Dynamic and Functional miRNA-Mediated Gene Regulations in Response to Recurrent Environmental Challenges During Biological Invasions.

Abstract

Biological invasions offer a valuable 'natural experiment' to investigate survival mechanisms, as invaders successfully endure substantial environmental changes during their geographical spread and settlement. Phenotypic plasticity enhances fitness by enabling rapid responses without requiring new genetic variations. Among numerous mechanisms involved in phenotypic plasticity, microRNAs (miRNAs) and their regulatory networks are believed to enable rapid responses by fine-tuning gene expression, though their roles remain poorly understood.

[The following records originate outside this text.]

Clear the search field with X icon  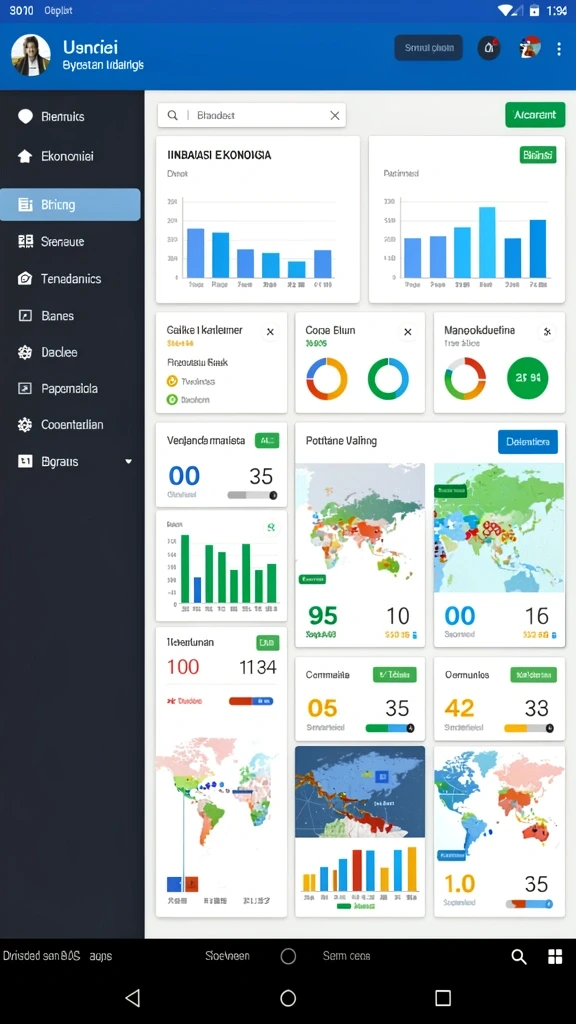coord(335,116)
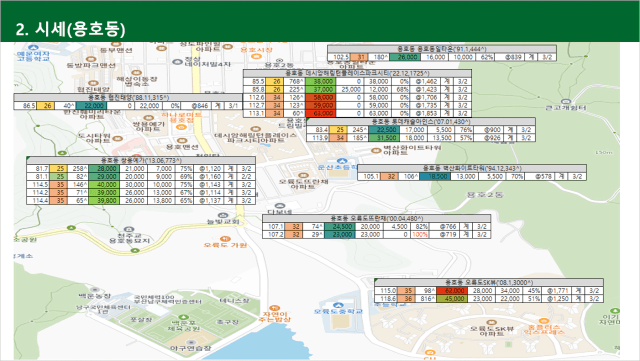Click the 오륙도 가원 restaurant marker
The image size is (640, 361).
pyautogui.click(x=224, y=239)
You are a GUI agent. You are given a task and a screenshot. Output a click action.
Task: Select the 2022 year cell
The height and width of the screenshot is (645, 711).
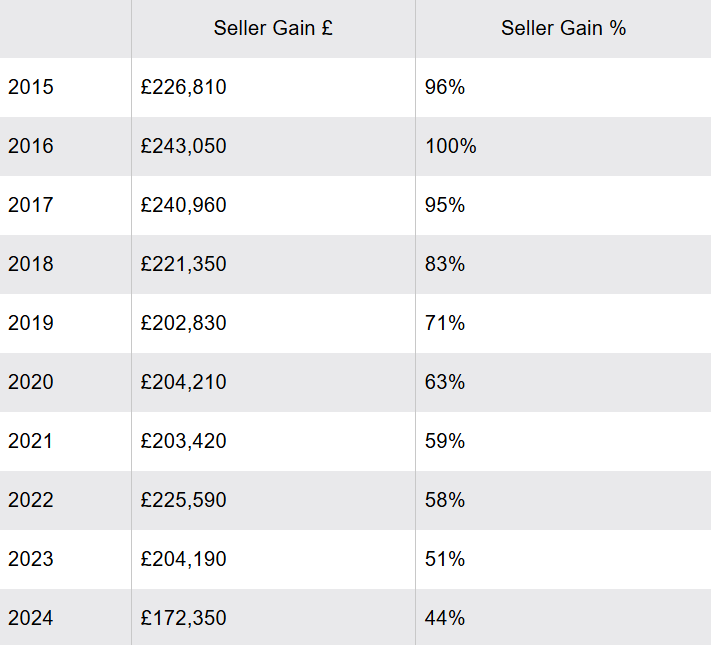pos(31,500)
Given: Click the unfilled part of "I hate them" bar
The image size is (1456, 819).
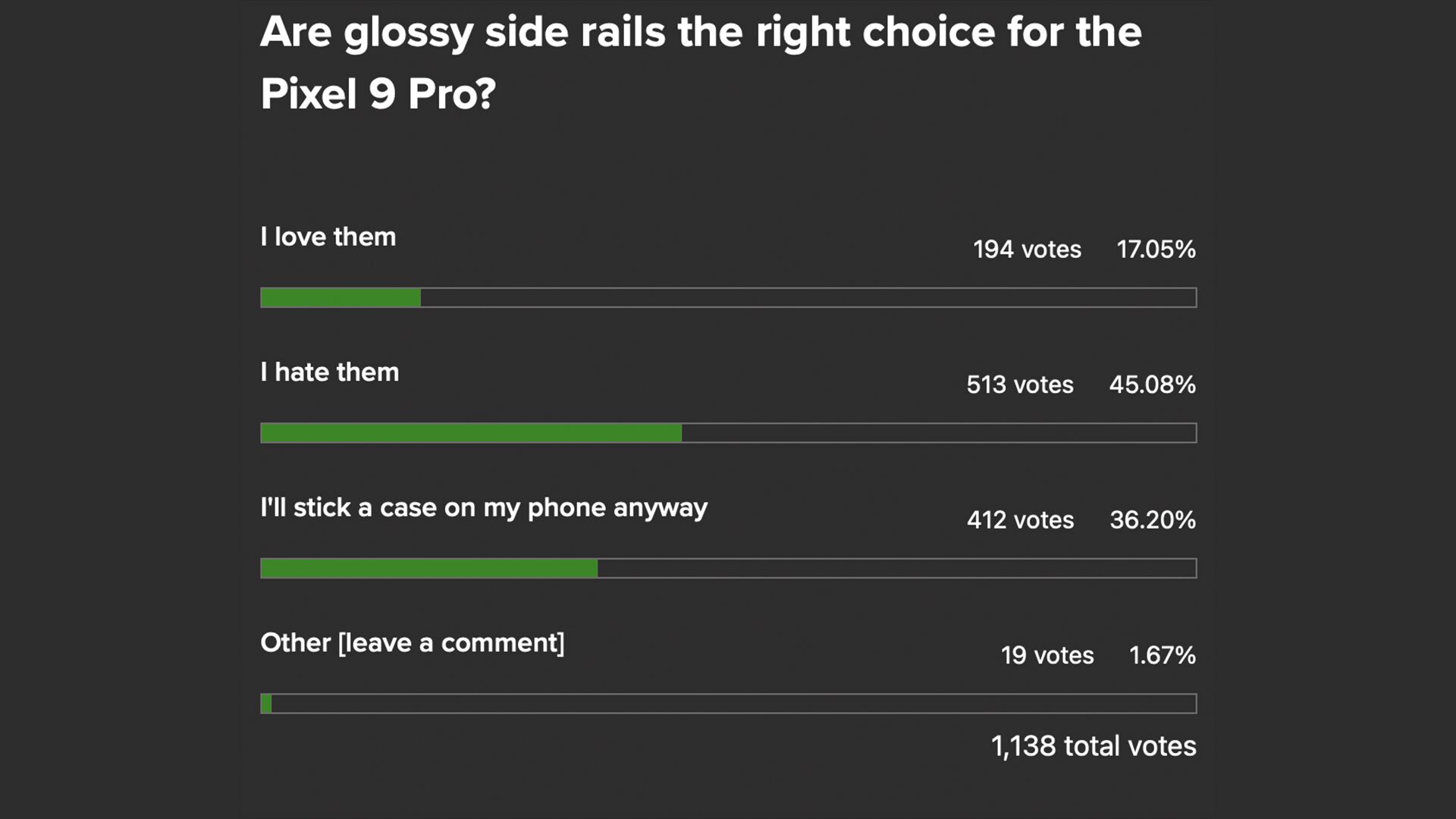Looking at the screenshot, I should point(938,433).
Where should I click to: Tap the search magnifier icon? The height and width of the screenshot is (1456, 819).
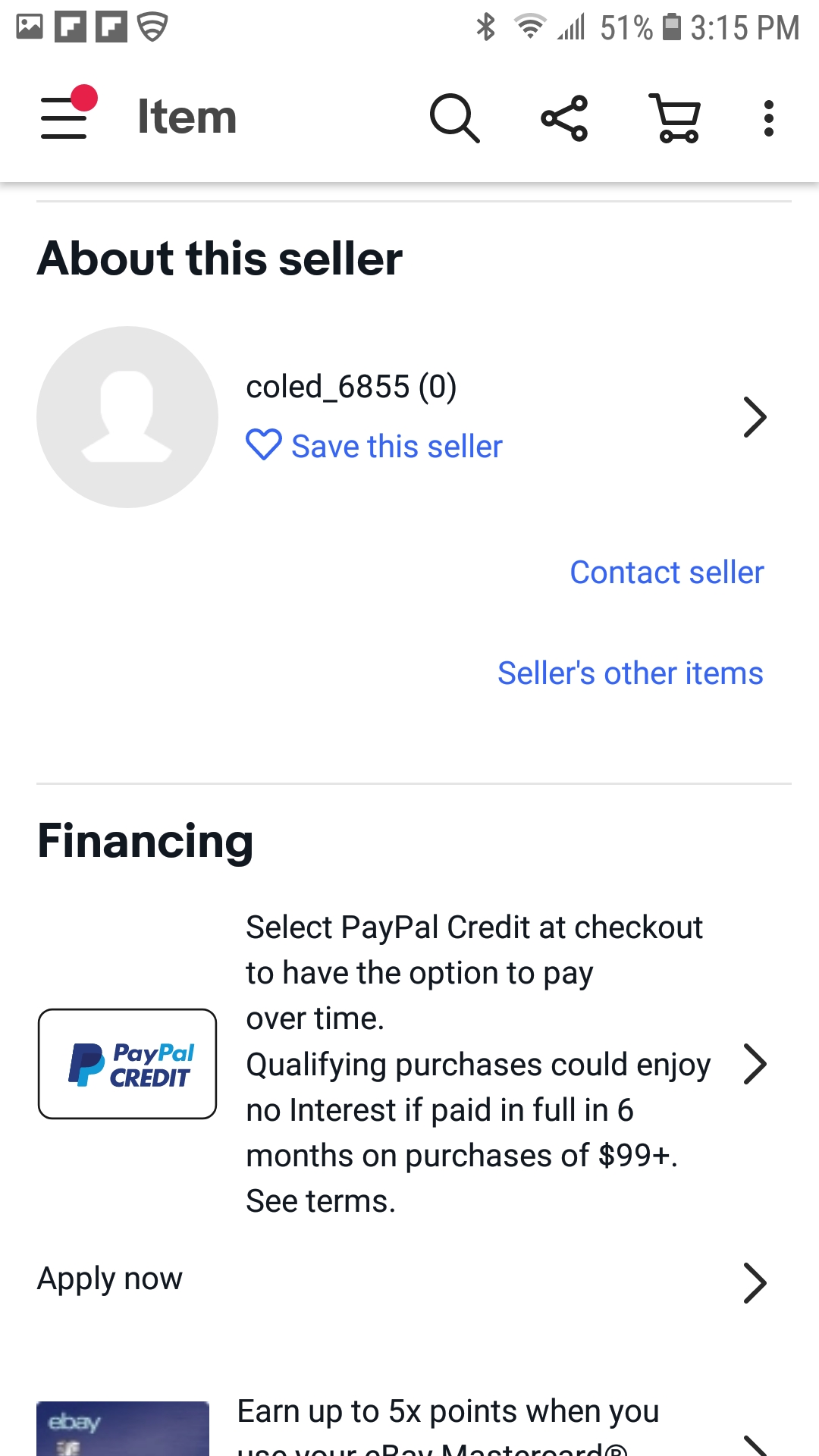coord(453,118)
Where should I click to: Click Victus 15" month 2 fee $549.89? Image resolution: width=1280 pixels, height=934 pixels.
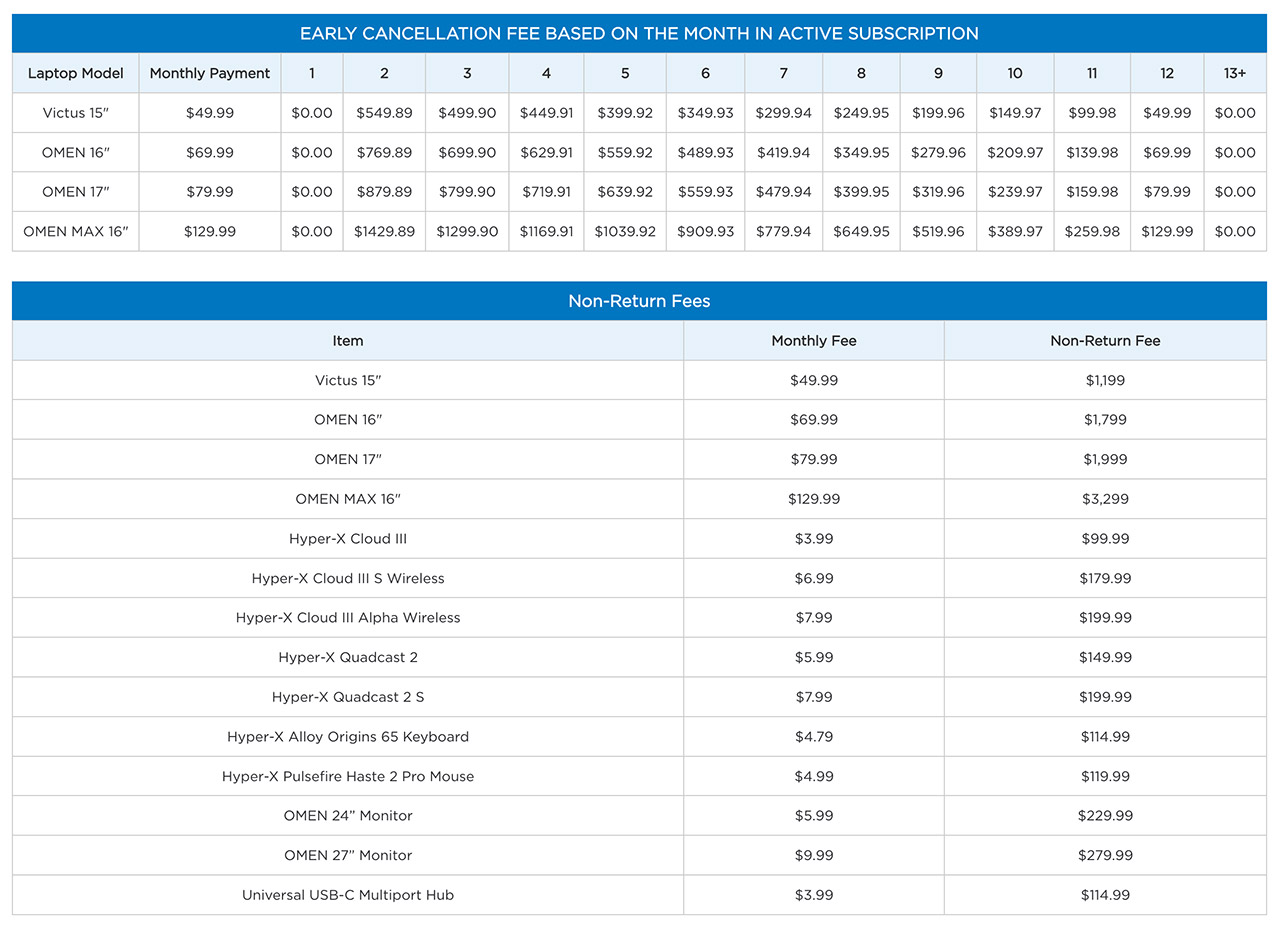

By integrating miRNAomic and transcriptomic analyses in the model invasive ascidian Ciona robusta, we simulated recurring salinity stresses encountered during invasions to investigate the molecular mechanisms of miRNA-mediated gene regulation in response to recurrent environmental challenges. Multiple analyses demonstrated that miRNAs exhibited rapid, dynamic and reversible responses to recurrent stresses, displaying duration-dependent and stage-specific profiles. The upregulation of genes in the miRNA biogenesis process, rather than the decay pathway, primarily accounted for the increased expression abundance of miRNAs. Responsive miRNAs regulated target genes through an intricate regulatory network, demonstrated by both up and downregulatory relationships and diverse binding sites. Interestingly, miRNAs and their target genes exhibited a 'stress memory' effect, where miRNAs 'remembered' previous challenges and further mediated the enhanced response of target genes at later stresses. Functionally, miRNA-mediated salinity coping strategies and associated genes exhibited temporal variations depending on challenge duration and stage, and these strategies primarily involved the modulation and alternation of free amino acid metabolism and ion transport to maintain osmotic homeostasis. These findings highlight the importance of miRNA-mediated regulatory networks in shaping short-term phenotypic plasticity in response to environmental changes.